Honda: Not Concerned Whether Overtaken By Nissan
Although last year Honda delivered 100,000 more units in the U.S. than Nissan, this year Nissan is ahead of its Japanese rival, selling 201,226 units through February vs. Honda’s 182,676.
March 9, 2015
MIAMI BEACH, FL – Nissan has made no effort to conceal its desire to overtake Honda in annual sales in the U.S.
But a top Honda official is not bothered by the bluster coming from its competitor.
“They say that all the time, and the reality is the salesperson in me likes to be No.1 at what we do, and what I do. But our definition of No.1 is different than Nissan’s definition,” Jeff Conrad, group vice president-Honda Div. at American Honda tells WardsAuto in a recent interview here.
While the Nissan brand tops Honda in most global markets, the ranking is reversed in the U.S., where Honda has been the No.2 Japanese marque behind Toyota, and Nissan is the third-best-selling Japanese brand.
Although last year Honda delivered 100,000 more units in the U.S. than Nissan, 1.37 million to Nissan’s 1.27 million, this year Nissan is ahead of its Japanese rival, selling 201,226 units through February vs. Honda’s 182,676.
Conrad says Honda’s definition of success is being No.1 in retail sales. Although it isn’t as an entire brand (that honor goes to Toyota in the U.S.), it is in the segments of compact car, midsize sedan and CUV, and minivan.

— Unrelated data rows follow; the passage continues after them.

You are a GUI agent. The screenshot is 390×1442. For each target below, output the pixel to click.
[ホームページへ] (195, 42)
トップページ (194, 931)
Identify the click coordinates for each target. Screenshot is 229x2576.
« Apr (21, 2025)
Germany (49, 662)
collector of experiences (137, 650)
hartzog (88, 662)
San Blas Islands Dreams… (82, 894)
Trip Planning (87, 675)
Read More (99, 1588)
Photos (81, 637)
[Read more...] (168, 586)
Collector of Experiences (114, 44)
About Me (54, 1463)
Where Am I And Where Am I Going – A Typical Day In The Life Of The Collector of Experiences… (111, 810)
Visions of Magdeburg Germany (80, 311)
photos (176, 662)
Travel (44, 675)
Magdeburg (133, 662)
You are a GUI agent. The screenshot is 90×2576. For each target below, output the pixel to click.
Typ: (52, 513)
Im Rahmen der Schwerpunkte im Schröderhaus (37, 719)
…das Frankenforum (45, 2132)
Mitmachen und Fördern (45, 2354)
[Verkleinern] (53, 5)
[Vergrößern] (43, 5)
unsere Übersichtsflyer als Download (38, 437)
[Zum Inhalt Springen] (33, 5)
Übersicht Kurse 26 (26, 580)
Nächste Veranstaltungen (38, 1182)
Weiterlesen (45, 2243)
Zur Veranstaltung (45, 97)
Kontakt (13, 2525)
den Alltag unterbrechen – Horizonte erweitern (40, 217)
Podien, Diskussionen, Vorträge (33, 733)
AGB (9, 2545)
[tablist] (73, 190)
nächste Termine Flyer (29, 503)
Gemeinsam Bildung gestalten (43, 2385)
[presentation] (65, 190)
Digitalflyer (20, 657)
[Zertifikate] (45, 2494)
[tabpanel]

“We want to be No.1 in retail, and we’re pretty pleased because for the last two years in a row we were No.1 in retail sales in the segments of Civic, Accord, CR-V (and) Odyssey,” he says.
Nissan officials point to the brand’s participation in the fullsize-pickup segment in the U.S. as the reason it should be able to overtake Honda annually.
Nissan hopes the new Titan will raise its share of the large-pickup segment to 5%, from 1% currently, equivalent to roughly 100,000 annual deliveries of the truck.
Honda doesn’t have a fullsize pickup, but its Ridgeline does compete with the Nissan Frontier in the midsize-pickup segment.
Yet, Nissan’s Frontier outsells the Ridgeline by a wide margin, with 2014 sales of 74,323 vs. 13,389.
Conrad implies Nissan is able to get a leg up on Honda because it sells to fleets and has lengthier loan terms.
“We have never been in the fleet business. We’ve stood in front of our dealers year after year at our annual conventions and (vowed not to enter it),” Conrad says.
However, Honda dealers can sell to fleets, and the brand has calculated this has resulted in 1%-2% of its annual U.S. deliveries eventually winding up at daily rental companies or in government or corporate fleets.
“The fleet business is a very slippery slope,” Conrad says. “It can be real easy, it can be very seductive…but once you do it then you’re hungry for those numbers,” Conrad says.
Nissan rarely discusses its fleet sales, but in the past has pegged its U.S. fleet ratio in the 15%-20% range.
Of lengthier loan terms, Conrad says Honda avoids these too, so buyers won’t become locked into a purchase they can’t escape.
“A lot of competitors out there are financing (some) customers…30%, 40%, 50%, for 72 and 84 months. When does somebody want to trade? Around five years. So at that point in time they can’t, they really can’t.”
Nissan U.S. sales chief Fred Diaz told WardsAuto in December the automaker does loans in excess of 60 months only “in very certain cases, with people that have the wherewithal and the credit score to be able to have that kind of a longer-term loan.”
Diaz said Nissan keeps lengthy loan periods to a “very small number” of the total loans it approves, and called long-range financing a possible “danger point” for the brand.